Advent 2011: Thoughts and Reflections (Part 4)

The Wild Reed's Advent 2011 series concludes with a second excerpt from Cynthia Bourgeault's 2008 book The Wisdom Jesus: Transforming Heart and Mind – A New Perspective on Christ. (For the first excerpt, click here.) As I've noted previously, this book is actually one of two I'm reading this Advent, the other being Michael Casey's Fully Human, Fully Divine: An Interactive Christology. (Excerpts from Casey's book comprises Part One and Part Three of this series.)

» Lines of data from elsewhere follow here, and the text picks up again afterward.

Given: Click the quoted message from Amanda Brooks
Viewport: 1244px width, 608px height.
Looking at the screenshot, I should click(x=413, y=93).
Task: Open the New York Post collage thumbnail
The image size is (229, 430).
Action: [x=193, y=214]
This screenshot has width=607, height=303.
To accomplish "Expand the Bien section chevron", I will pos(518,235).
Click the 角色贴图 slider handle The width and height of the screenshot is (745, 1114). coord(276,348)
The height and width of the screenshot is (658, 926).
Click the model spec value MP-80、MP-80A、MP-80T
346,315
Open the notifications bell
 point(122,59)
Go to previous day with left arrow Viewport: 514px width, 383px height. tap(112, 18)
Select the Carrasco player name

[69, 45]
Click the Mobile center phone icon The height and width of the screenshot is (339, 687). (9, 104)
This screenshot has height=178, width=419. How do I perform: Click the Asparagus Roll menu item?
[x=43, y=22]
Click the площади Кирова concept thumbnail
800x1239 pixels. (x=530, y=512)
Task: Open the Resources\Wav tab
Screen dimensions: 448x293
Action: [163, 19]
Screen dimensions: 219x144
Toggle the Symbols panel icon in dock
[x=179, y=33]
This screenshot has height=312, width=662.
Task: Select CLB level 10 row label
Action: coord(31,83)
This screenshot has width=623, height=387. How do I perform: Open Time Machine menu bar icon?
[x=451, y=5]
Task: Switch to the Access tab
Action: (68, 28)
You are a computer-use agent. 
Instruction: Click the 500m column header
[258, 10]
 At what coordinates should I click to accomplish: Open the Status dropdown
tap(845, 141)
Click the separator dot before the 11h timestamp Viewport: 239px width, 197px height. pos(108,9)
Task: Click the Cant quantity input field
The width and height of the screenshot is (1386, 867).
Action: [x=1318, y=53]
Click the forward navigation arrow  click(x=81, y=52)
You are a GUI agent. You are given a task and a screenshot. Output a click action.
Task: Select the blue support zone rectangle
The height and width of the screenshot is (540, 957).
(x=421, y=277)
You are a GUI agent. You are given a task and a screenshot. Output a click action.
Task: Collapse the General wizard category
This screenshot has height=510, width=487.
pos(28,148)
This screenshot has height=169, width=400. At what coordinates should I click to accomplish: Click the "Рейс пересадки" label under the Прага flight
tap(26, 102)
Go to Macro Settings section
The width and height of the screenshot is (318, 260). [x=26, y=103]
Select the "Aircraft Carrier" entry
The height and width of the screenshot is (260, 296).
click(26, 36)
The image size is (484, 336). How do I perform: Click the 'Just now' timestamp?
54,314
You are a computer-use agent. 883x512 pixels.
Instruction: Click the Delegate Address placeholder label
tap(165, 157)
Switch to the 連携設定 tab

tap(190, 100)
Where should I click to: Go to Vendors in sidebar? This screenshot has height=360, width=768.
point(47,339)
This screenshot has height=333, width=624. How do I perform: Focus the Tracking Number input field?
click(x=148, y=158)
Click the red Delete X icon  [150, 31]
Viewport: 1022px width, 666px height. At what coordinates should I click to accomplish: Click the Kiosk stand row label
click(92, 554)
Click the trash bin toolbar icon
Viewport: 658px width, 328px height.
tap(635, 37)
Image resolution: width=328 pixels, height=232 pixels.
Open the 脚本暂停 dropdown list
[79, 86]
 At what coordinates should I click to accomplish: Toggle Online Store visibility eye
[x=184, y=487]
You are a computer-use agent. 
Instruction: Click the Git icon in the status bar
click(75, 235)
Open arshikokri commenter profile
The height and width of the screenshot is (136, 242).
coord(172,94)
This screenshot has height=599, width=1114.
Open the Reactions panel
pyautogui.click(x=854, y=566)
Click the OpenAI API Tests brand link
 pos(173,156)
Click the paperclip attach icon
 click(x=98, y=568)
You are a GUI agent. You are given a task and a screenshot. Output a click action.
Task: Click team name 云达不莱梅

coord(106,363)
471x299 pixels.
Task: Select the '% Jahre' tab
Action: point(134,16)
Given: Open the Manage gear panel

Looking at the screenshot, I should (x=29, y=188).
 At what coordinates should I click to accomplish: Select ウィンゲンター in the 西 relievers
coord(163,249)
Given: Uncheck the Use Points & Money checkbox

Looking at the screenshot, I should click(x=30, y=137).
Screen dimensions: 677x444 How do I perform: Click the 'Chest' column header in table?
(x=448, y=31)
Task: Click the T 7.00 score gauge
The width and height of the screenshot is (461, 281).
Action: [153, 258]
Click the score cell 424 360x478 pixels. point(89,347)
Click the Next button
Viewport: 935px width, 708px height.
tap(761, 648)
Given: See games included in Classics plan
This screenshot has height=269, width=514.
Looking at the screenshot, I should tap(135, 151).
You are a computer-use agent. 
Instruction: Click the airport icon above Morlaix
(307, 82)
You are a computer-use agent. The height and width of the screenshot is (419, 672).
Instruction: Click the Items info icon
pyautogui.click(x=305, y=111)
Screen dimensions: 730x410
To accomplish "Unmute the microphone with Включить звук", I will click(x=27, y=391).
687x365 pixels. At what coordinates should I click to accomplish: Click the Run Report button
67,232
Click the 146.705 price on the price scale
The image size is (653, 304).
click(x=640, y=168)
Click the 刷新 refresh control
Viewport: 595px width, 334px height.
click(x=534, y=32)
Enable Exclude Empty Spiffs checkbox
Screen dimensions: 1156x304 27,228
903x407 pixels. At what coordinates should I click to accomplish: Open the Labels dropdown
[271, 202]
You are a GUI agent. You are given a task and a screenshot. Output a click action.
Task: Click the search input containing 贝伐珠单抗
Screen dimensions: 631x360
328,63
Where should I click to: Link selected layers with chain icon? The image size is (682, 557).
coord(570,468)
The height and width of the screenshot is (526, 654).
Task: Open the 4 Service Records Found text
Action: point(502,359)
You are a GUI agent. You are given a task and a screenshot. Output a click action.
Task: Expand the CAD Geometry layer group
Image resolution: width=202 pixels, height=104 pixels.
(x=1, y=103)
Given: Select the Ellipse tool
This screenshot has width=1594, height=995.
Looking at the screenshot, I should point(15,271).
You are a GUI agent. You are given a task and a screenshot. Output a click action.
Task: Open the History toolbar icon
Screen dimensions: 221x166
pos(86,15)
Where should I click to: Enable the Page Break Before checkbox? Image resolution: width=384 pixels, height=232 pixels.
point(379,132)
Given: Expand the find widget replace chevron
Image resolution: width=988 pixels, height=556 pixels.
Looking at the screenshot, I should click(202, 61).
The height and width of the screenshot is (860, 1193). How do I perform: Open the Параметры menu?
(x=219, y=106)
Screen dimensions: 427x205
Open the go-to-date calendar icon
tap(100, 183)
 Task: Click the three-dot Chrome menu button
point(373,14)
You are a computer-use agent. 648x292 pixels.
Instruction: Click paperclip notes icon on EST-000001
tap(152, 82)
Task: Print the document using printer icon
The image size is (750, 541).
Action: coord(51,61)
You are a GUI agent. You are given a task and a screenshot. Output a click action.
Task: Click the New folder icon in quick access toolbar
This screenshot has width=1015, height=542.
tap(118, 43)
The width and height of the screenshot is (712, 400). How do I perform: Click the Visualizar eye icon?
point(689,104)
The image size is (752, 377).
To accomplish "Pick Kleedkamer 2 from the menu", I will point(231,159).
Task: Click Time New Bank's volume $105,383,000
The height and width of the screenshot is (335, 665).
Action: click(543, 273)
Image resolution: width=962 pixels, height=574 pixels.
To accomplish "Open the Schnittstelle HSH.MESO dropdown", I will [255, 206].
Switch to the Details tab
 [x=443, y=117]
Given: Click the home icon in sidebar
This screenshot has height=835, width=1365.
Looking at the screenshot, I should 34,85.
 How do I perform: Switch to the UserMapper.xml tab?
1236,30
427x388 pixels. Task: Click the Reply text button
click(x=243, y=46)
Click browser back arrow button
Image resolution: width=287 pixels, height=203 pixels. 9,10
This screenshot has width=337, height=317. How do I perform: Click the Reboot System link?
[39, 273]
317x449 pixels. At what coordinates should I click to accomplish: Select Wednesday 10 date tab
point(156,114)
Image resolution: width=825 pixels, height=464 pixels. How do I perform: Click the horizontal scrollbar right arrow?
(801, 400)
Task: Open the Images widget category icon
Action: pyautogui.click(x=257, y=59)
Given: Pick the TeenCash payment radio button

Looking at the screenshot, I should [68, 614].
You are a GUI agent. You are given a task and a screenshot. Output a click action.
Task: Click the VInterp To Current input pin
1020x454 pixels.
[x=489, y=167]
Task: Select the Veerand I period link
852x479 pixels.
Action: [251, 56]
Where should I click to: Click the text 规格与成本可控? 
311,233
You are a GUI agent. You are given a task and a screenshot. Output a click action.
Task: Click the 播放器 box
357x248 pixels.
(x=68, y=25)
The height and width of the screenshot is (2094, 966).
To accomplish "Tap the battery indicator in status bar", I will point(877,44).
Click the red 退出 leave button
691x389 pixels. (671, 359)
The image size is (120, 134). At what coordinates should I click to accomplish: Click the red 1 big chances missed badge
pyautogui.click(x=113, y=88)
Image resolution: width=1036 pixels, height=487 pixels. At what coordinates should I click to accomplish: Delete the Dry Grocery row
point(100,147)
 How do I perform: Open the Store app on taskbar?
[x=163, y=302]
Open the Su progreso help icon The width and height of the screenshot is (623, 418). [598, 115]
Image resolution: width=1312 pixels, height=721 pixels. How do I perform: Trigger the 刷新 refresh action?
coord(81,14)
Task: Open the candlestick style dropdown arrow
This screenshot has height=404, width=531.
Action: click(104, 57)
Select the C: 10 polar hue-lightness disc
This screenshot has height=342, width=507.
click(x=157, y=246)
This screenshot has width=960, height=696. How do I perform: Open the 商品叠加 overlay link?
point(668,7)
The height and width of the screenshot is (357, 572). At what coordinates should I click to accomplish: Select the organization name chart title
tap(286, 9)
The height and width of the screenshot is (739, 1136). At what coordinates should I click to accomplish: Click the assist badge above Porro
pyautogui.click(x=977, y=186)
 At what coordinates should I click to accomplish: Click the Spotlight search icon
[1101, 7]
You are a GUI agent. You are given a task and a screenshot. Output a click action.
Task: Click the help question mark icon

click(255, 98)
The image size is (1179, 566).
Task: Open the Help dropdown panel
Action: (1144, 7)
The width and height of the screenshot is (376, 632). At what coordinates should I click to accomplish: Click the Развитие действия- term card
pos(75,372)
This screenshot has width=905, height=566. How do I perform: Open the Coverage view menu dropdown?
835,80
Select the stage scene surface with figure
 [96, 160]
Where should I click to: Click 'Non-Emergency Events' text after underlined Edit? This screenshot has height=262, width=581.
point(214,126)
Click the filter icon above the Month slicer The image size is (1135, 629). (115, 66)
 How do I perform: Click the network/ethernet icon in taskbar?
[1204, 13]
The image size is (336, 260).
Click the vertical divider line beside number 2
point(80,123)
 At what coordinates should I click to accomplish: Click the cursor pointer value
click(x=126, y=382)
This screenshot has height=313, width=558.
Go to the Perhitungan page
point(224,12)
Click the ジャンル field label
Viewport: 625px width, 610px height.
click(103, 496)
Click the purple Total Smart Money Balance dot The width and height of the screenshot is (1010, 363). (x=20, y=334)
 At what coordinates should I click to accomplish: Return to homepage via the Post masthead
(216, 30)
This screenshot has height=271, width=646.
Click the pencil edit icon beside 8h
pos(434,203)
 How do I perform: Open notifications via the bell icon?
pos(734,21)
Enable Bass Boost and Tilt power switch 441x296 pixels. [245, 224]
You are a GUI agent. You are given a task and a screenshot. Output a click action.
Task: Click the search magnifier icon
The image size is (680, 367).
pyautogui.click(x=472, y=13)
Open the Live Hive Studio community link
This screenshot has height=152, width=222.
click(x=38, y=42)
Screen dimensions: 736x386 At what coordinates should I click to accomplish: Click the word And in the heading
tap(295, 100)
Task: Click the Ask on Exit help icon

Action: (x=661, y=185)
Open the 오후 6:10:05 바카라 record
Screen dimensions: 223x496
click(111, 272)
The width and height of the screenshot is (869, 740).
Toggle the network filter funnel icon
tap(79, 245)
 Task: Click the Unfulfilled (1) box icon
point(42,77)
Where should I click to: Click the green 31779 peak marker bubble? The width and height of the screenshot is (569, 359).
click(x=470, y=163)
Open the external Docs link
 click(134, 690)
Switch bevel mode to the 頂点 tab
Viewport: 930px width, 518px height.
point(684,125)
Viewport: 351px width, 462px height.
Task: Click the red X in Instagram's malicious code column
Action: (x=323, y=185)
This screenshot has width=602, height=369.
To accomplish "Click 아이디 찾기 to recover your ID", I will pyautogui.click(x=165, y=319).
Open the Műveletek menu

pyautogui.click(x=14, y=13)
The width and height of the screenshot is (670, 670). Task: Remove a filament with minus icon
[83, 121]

I'm really enjoying Bourgeault's insightful book. In the excerpt from it that I share this evening, she examines the diverse cultural background and Near Eastern context of Jesus. It's fascinating. For instance, Bourgeault explores how Jesus' teachings "show clear areas of overlap with the great stream of sophia perennis [perennial wisdom] flowing through other spiritual traditions. Jesus would have been exposed to such wisdom, Bourgeault says, because Galilee, where he grew up and lived most of his adult life, was on the Silk Road, "that great viaduct of human commerce which from time immemorial has connected the lands of the Mediterranean with lands and culture of Central Asia and China." See what I mean by both insightful and fascinating?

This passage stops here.